What is being asked:
Present the part of the entries that opens with the line containing "Image resolution: width=521" and runs through the end of the entries as a Markdown table with the columns Row and Line. Number each row, skip blank lines, and leave the pictures out.

*** Begin section ***

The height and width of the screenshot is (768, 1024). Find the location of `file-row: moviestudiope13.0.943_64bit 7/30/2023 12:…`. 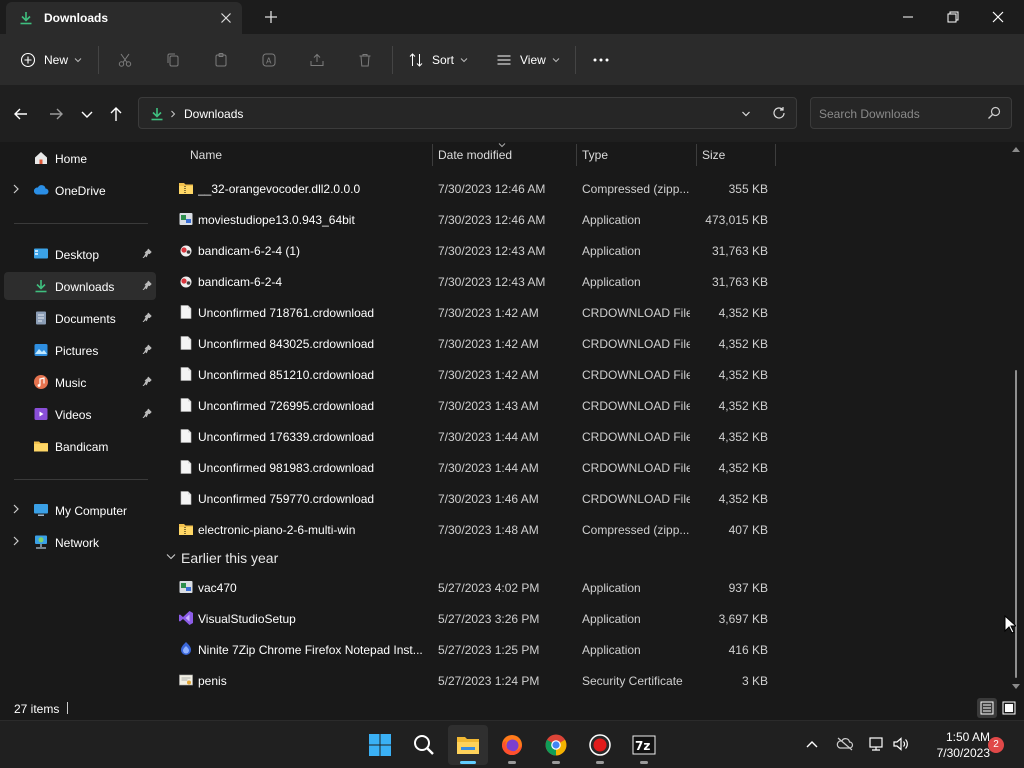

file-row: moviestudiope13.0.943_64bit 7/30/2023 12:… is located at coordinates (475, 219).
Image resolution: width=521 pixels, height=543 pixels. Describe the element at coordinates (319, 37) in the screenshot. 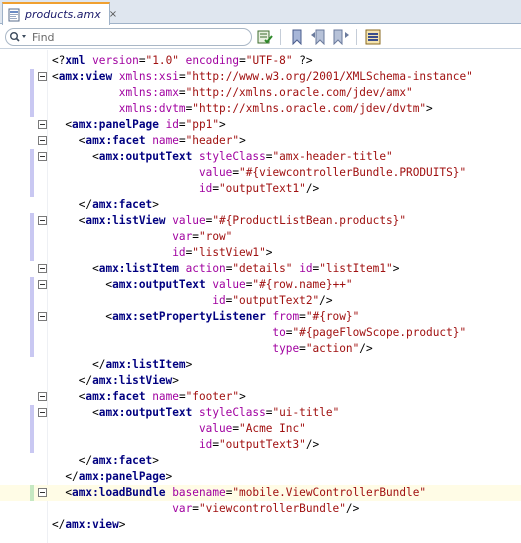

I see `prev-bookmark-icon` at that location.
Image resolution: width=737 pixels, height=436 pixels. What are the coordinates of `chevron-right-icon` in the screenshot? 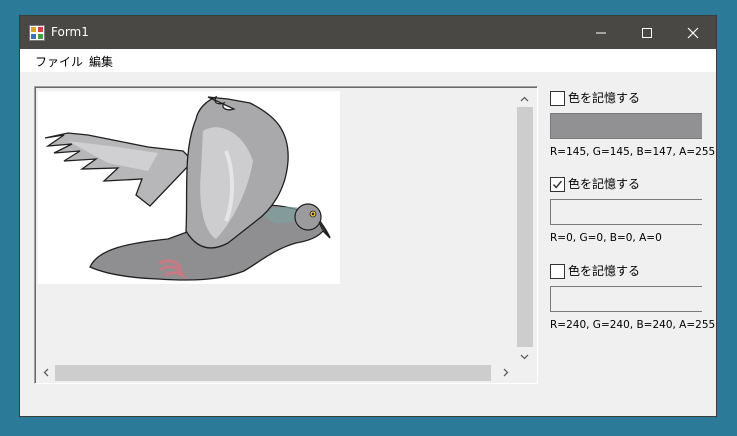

*** End section ***

Finished task:
| Row | Line |
|---|---|
| 1 | Image resolution: width=521 pixels, height=543 pixels. Describe the element at coordinates (319, 37) in the screenshot.  |
| 2 | I see `prev-bookmark-icon` at that location. |
| 3 | Image resolution: width=737 pixels, height=436 pixels. What are the coordinates of `chevron-right-icon` in the screenshot?  |